Feature Request: Check / Improve Integration As Backend for Nextcloud Context Chat Backend

Summary

Please help validate and (where useful) refine R2R’s use as a pluggable retrieval backend for the Nextcloud Context Chat Backend (CCBE). The goal is smooth, upstream‑friendly interoperability: stable request/response shapes, predictable ingestion lifecycle, robust deletion semantics (including optional blob cleanup), and clear guidance for auth, collections/permissions, and performance tuning.
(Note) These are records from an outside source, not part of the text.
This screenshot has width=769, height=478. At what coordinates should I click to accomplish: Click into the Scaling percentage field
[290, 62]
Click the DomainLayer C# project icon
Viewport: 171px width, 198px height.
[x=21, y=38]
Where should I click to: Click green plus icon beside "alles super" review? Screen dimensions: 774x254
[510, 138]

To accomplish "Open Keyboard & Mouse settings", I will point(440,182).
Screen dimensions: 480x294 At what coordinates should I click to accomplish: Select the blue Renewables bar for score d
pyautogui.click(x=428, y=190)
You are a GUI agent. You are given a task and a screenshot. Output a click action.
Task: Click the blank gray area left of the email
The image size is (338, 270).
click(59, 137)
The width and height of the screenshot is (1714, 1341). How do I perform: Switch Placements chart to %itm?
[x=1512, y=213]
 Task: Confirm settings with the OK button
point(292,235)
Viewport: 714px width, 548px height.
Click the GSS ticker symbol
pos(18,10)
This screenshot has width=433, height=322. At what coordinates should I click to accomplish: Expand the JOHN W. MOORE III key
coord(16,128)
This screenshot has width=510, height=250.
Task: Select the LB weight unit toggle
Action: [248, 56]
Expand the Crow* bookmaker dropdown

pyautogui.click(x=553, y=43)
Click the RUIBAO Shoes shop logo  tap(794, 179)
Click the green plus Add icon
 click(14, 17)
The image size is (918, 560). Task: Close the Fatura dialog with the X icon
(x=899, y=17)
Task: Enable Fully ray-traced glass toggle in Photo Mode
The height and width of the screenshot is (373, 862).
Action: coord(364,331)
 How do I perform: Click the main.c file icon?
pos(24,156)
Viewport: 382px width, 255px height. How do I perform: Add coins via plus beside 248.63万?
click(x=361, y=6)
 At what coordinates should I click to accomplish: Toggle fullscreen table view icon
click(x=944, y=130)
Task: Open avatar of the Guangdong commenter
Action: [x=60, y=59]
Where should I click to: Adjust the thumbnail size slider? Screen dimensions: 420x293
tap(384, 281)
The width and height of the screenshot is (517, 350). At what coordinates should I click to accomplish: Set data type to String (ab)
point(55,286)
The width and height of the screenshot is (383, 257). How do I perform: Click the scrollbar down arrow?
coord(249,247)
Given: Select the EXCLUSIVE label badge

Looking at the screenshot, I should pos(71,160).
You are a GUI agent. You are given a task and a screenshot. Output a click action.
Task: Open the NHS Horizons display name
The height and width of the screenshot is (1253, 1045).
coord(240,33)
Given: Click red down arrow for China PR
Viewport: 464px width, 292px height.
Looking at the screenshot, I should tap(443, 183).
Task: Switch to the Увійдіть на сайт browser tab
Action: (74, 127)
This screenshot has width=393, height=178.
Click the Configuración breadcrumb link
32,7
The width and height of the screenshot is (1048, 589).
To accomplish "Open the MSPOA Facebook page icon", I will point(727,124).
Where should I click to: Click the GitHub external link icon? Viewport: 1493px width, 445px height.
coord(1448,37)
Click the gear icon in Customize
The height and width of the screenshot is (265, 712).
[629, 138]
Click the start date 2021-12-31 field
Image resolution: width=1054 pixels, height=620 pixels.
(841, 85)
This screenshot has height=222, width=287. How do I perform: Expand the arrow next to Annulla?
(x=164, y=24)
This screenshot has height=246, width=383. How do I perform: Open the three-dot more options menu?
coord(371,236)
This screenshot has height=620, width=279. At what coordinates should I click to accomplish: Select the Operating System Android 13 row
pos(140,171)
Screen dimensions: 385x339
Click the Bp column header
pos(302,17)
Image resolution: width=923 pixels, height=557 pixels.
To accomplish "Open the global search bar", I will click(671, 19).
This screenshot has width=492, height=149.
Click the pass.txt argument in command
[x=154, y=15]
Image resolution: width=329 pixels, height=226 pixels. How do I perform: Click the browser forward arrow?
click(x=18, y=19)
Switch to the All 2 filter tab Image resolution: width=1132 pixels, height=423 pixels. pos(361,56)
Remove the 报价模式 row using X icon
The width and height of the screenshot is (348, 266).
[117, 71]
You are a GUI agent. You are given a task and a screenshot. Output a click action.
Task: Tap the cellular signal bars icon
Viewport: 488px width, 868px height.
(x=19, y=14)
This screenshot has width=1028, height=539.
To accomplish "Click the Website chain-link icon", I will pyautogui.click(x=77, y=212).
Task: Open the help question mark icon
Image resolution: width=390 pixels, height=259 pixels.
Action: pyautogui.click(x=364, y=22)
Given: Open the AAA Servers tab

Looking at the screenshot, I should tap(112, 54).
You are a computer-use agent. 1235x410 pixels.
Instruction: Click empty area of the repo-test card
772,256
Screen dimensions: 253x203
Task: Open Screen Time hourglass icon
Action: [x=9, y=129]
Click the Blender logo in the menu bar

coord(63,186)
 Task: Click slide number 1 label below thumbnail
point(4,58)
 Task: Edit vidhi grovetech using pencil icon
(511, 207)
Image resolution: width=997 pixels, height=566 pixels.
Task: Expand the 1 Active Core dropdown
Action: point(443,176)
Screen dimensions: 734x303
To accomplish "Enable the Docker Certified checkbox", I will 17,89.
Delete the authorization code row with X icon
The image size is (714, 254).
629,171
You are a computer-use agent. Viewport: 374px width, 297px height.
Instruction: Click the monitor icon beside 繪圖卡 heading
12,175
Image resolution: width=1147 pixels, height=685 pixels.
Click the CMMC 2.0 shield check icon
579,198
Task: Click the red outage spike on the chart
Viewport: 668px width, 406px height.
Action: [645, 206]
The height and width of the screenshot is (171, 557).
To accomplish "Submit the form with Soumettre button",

I’ve piloted R2R as the external backend via a thin adapter in CCBE (default remains builtin). This issue summarizes what works well and proposes a few focused enhancements and docs to make R2R a first‑class backend for CCBE deployments.

Links and Context

Current Integration Status (pilot)

  • CCBE → R2R integration works for ingest (file/text/chunks), list/retrieve, chunks listing, RAG search, and document delete.
  • S3 file store and Postgres/pgvector work well operationally; Hatchet orchestration enables scalable ingestion (also tested the “simple” orchestration path).
  • Collections map cleanly to Nextcloud access scopes (owner and shared collections).

What Works Well

  • Clear v3 API: /v3/documents (create/list/retrieve/chunks/delete), /v3/retrieval (search/rag), /v3/graphs/* (optional Graph‑RAG).
  • Ingestion status surfaced via documents.retrieve (PENDING → PARSING → EMBEDDING → STORING → SUCCESS/FAILED).
  • S3 and Postgres providers are easy to configure; Hatchet‑based concurrency is effective at scale.
  • Metadata filters are powerful (metadata.* with $eq/$ilike/$in/...) and fit CCBE’s needs.

Requested Improvements (to make R2R “drop‑in excellent” for CCBE)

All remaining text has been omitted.